The crypto market moves at a lightning pace, but regulators and tax authorities have been slow to keep up and this has left many crypto investors scratching their heads on what to do for their year-end tax returns.

Taxpayer non-compliance is made easier by the ability to hide assets in undetectable wallets. Only when cryptos are sold through recognised crypto service providers, such as Revix, do they become visible from a tax and regulatory perspective.

This much we know: if you are deemed to be a resident of SA for tax purposes, you are going to be taxed on your worldwide income, and that includes cryptocurrency gains and income paid in the form of cryptocurrencies.

Having a general idea of when taxable events occur make it possible for crypto investors to make informed decisions and avoid working in breach of local laws.

Sean Sanders, CEO of crypto investment platform Revix, which is backed by JSE-listed financial services group Sabvest, explains: “Most people aren’t being paid for goods or services in cryptocurrency, rather most are buying cryptocurrencies with the goal that they increase in value.

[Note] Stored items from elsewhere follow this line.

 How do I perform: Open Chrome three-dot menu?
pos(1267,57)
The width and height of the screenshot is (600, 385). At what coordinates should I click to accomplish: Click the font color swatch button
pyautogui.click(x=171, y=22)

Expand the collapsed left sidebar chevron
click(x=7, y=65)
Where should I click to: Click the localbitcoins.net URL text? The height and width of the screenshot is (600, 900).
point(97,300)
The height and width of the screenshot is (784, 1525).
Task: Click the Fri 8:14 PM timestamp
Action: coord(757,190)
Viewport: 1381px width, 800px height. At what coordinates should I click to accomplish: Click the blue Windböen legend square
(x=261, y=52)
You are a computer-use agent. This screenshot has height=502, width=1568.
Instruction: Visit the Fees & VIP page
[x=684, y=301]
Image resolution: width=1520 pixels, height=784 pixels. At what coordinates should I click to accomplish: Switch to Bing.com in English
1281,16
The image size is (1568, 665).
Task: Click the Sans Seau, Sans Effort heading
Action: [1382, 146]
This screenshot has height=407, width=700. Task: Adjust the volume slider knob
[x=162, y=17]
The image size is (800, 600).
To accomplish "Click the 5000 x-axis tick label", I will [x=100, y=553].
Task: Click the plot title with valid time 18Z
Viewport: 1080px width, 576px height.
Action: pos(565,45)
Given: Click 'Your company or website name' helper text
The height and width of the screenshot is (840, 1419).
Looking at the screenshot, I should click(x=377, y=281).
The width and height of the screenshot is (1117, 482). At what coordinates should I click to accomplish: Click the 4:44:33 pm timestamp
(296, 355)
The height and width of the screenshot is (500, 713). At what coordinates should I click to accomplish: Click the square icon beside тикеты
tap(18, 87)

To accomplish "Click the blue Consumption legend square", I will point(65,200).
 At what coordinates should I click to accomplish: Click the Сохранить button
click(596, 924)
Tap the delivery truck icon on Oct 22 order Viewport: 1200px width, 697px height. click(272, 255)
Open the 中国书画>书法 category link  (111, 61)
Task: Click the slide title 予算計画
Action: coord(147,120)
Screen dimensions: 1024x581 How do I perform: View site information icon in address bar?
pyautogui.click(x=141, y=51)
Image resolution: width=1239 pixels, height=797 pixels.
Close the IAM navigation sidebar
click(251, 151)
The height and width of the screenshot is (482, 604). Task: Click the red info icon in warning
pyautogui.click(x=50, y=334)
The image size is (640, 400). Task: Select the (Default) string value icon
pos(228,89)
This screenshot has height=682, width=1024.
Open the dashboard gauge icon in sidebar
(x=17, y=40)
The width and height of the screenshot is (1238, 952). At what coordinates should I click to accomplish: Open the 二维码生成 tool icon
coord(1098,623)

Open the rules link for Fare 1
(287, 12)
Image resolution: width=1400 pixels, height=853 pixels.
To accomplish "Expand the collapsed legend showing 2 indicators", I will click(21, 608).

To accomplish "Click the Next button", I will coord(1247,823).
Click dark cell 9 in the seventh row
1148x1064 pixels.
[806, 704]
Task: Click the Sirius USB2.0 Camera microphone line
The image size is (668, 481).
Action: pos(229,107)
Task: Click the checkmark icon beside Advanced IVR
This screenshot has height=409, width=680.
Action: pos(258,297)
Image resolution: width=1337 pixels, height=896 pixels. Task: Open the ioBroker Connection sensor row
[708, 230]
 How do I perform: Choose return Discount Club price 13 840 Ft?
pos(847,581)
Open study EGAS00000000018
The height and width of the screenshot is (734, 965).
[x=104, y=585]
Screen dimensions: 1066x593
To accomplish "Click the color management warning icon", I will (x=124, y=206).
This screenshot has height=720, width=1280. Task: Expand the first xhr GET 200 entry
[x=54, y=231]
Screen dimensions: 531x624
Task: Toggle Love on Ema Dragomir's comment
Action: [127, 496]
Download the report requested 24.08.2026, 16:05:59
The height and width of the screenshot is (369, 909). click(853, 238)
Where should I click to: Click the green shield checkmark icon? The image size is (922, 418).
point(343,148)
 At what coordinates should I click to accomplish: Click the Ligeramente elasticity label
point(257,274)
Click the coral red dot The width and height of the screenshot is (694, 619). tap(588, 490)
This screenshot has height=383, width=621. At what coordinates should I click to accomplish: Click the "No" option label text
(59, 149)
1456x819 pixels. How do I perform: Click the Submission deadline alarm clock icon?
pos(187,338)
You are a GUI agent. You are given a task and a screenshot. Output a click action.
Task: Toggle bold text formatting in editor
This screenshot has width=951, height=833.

Merely holding cryptocurrencies in a wallet at year end is not a taxable event, however, it is a taxable event when you sell your holdings and realise a gain capital gain or loss.

Tertius Troost, tax specialist at Mazars, says Sars does not view bitcoin as a currency, like the rand. “It views it as property – like your car or house. That distinction has not been tested in court yet though, and perhaps one day it will.

Capital gains from crypto sales

A capital gain is a rise in the value of any asset held, whether it be stocks, real estate, or in this case, ownership of cryptocurrencies. A capital gain is only realised from a tax perspective when the asset is sold.

It is important to differentiate between a short-term gain, where the asset is held for less than a year and taxed at a higher marginal tax rate, and a longer-term gain where the sale will be taxed at the more favourable rate for long-term capital gains.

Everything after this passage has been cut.